_Passage provided:_
= = = = =

Hello! My name is Tam. Welcome to this small portfolio that demonstrates some of my molecular biology analyses. This encompasses analysis of single cell sequencing and proteomics data.
The field of molecular biology involves a LOT of data analysis! Here I share with you all a few projects I worked on and analyzed using R or Excel. I hope you find this easy to navigate and use for your own personal means of data analysis too!
Note: All of the html files are too big to view from Github. I recommend downloading the raw html file on Github in order to view it (otherwise you can view the .rmd file in the Project folders as well)!
This project focuses on analysis of proteomics data to identify protein expression patterns, interactions with molecular networks, etc. to make comparative conclusions between samples.
I had designed this experiment, prepped isolated protein samples in the lab, then sent them to mass spectrometry for protein identification/quantification. Super cool getting to see results come back beginning from wet lab and ending with dry lab techniques.
This first part of the analysis works on inspecting, cleaning, and preprocessing the dataset.

In this part of the project, we use the preprocesssed data and analyze the relative protein abundances with different data visualization methods.

Here I go over what to do when you get back raw files from the sequencing core! How to download/upload the large data sets (Unix/Linux Command line), align the sequences, check for quality, then preprocess and normalize the data in R.
This was probably what I struggled with the most when I first started since it’s a bunch of “figuring out what works with your laptop/PC” kinda deal. Otherwise, everything is straightforward once you have everything downloaded and the code ready to go!

For this project, I’m working on expanding a publicly available dataset based off a paper that compared normal vs. acne skin using single-cell RNA sequencing (scRNAseq). scRNAseq is an effective tool for analyzing genetic and molecular profiles of individual cells. This allows us to study changes in specific cell types based on the types of disease lesions. We can know which genes are differentially expressed in each cell type and each condition. In this case, we can know how gene expression differs between cell types in normal vs. acne skin lesions. It’s a powerful way for elucidating unknown pathogeneses and identifying potential targets for therapeutics.
The publicly available data can be found here.
The paper I’m referencing is cited here: Tran H. Do et al. ,TREM2 macrophages induced by human lipids drive inflammation in acne lesions.Sci. Immunol.7,eabo2787(2022).DOI:10.1126/sciimmunol.abo2787.
Do, Tran H. et al. already did quality control and integrated the data, but my goal is to expand the lymphocyte dataset.
Originally, the authors named 5 cell clusters in this dataset, however, I plan to figure out if we can expand it into more cell types so that the data is more specific for generating hypotheses (as shown below). This will allow researchers to more specifically narrow down where a gene of interest is being expressed. After expanding the dataset, I plan to analyze the single cell data in through different graphical representations (shown in the next project).

This project utilizes the newly expanded lymphocyte dataset constructed from the “Expanding Acne Dataset” project.
In this project, I demonstrate how to use various packages and generate different types of visual analyses such as dot plots, violin plots, bar plots, etc. Furthermore, I include other methods of analysis with single cell data such as gene ontology (EnrichR included), subsetting, etc.
These are fundamental packages to understand how we can analyze single cell sequencing data. It’s definitely very powerful!

Here we explore pseudotime trajectories and cell-cell interactions/communications. You can get a bunch of information from doing these analyses. In this project, I go over a few graphs and information we can generate from monocle3 and CellChat.

= = = = =

_Dataset section:_
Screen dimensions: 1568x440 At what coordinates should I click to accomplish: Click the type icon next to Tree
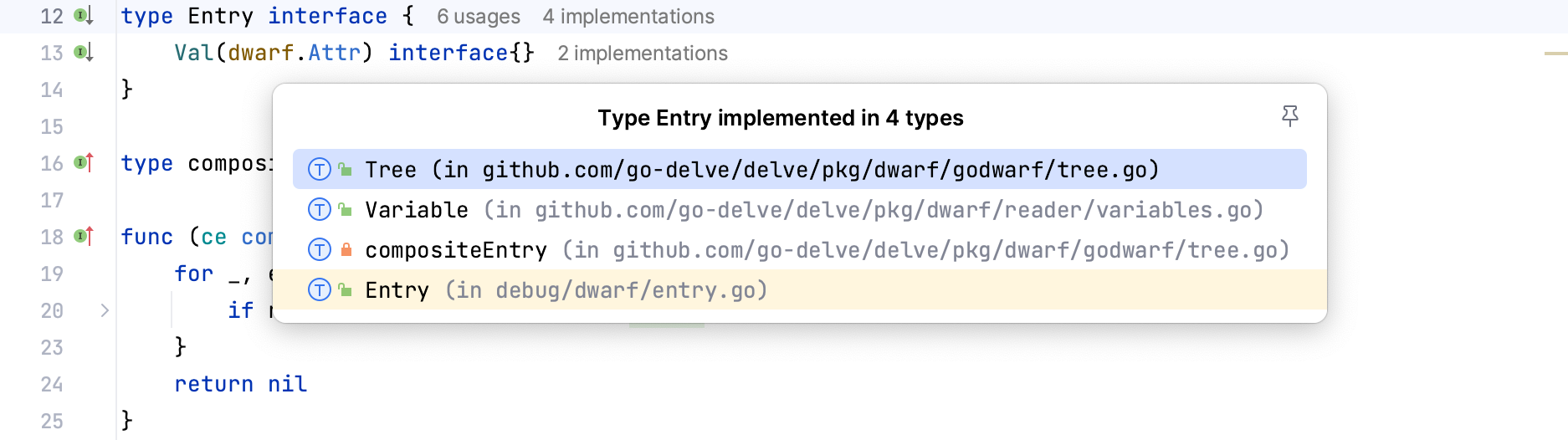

= = = = =

_Task set:_
[1] Rewrite the portfolio's passage starting at "This first part" and ending at "ready to go!", replacing "raw files" with "unprocessed files".
[2] List every type of plot that the portfolio names as a visual analysis.

_Exercise solutions:_
[1]
This first part of the analysis works on inspecting, cleaning, and preprocessing the dataset.

In this part of the project, we use the preprocesssed data and analyze the relative protein abundances with different data visualization methods.

Here I go over what to do when you get back unprocessed files from the sequencing core! How to download/upload the large data sets (Unix/Linux Command line), align the sequences, check for quality, then preprocess and normalize the data in R.
This was probably what I struggled with the most when I first started since it’s a bunch of “figuring out what works with your laptop/PC” kinda deal. Otherwise, everything is straightforward once you have everything downloaded and the code ready to go!

[2]
- Dot plots
- Violin plots
- Bar plots